Basic functionality of any strobe light
I've included above, the back of the Godox 300DI with a key to all it's functionality. A light is a light is a light, right? Sure, but to be useful in a photography studio, they really need some basic functionality to make the most of them, and for you to not be feeling frustrated or too chastised in the process - and having said that, there's typically always some physics limiting you as a photographer, but it's your job to use it to your advantage, or to take it into account in advance so that it doesn't become an issue outside of a convenience or luxury! Again, we will cover a bunch of these functions regarding syncing lights and how they talk to the camera in a future video/blog, so for now I'll just focus on one the thing here... the exposure dial. Exposure being the amount of power output the light has. Believe it or not, you can get fixed exposure strobe lights, with the concept being that you use distance to control the output. A light is a light is a light, but equally, a light's distance to its subject will also change that lights 'quality' too, so while having the ability to move a light as a tool for exposure should not be scoffed at when nothing else is available, having the ability not to so, will serve you more.
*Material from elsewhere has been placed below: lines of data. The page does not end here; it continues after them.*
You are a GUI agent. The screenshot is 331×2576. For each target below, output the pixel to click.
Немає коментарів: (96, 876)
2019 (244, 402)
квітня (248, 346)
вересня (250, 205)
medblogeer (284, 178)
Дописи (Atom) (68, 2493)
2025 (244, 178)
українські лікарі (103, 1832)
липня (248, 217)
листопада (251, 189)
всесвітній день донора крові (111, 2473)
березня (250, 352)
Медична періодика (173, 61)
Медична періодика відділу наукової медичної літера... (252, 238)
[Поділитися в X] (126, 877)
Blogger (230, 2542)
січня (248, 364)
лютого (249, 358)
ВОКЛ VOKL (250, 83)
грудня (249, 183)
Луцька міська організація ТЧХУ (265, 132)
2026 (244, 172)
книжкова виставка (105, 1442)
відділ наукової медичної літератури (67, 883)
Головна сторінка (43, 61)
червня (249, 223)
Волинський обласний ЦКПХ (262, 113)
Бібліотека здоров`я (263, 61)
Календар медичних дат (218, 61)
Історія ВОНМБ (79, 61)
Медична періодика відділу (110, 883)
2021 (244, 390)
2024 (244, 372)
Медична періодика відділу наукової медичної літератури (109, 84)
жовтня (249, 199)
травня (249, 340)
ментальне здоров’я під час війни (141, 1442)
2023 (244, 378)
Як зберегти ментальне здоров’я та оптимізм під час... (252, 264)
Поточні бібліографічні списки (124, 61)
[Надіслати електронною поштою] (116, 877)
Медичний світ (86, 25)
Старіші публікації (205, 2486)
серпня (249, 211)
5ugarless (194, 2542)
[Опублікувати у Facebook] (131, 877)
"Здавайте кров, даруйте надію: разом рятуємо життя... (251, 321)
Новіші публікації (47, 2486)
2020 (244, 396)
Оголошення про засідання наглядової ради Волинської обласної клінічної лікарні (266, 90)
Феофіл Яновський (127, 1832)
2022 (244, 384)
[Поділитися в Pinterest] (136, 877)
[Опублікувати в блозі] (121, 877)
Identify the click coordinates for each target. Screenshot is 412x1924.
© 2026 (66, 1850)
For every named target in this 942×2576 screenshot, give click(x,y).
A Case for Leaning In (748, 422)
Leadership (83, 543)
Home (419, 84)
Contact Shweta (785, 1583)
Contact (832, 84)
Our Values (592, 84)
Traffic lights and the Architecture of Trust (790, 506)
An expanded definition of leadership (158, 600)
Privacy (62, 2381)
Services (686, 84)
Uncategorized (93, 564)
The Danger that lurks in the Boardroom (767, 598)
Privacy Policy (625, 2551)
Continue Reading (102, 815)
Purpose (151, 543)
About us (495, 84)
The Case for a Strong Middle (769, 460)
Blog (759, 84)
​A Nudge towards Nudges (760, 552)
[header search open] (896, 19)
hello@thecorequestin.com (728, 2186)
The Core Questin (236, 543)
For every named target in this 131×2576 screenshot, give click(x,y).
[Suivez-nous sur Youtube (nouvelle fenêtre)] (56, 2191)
I've also included a picture of the plastic light mount where the light its self attaches to the light stand. This was just to make a quick point about how poorly made these are, in fact, you can see in the video that I've modified mine with a washer and new bolt given the thread went on the old one. They can also snap, and they can't hold the weight of a decent modifier without collapsing in on themselves. They do say that if you buy quality, you only need to buy once.. but consider this, that lack of convenience and the possible trouble at an amateur hobbyist level will result in a world of amateur engineering, plan b's and experience for when shit will inevitably hit the fan as pro.. and it will, and you'll be more prepared than most! You'll be happy to hear, however, that while we do have these knocking around Splash Point Photo photography studio simply because I still have mine from back in the day, they're not by any stretch our main lights, and no one uses them - but they're there if you wish to expand your set-up.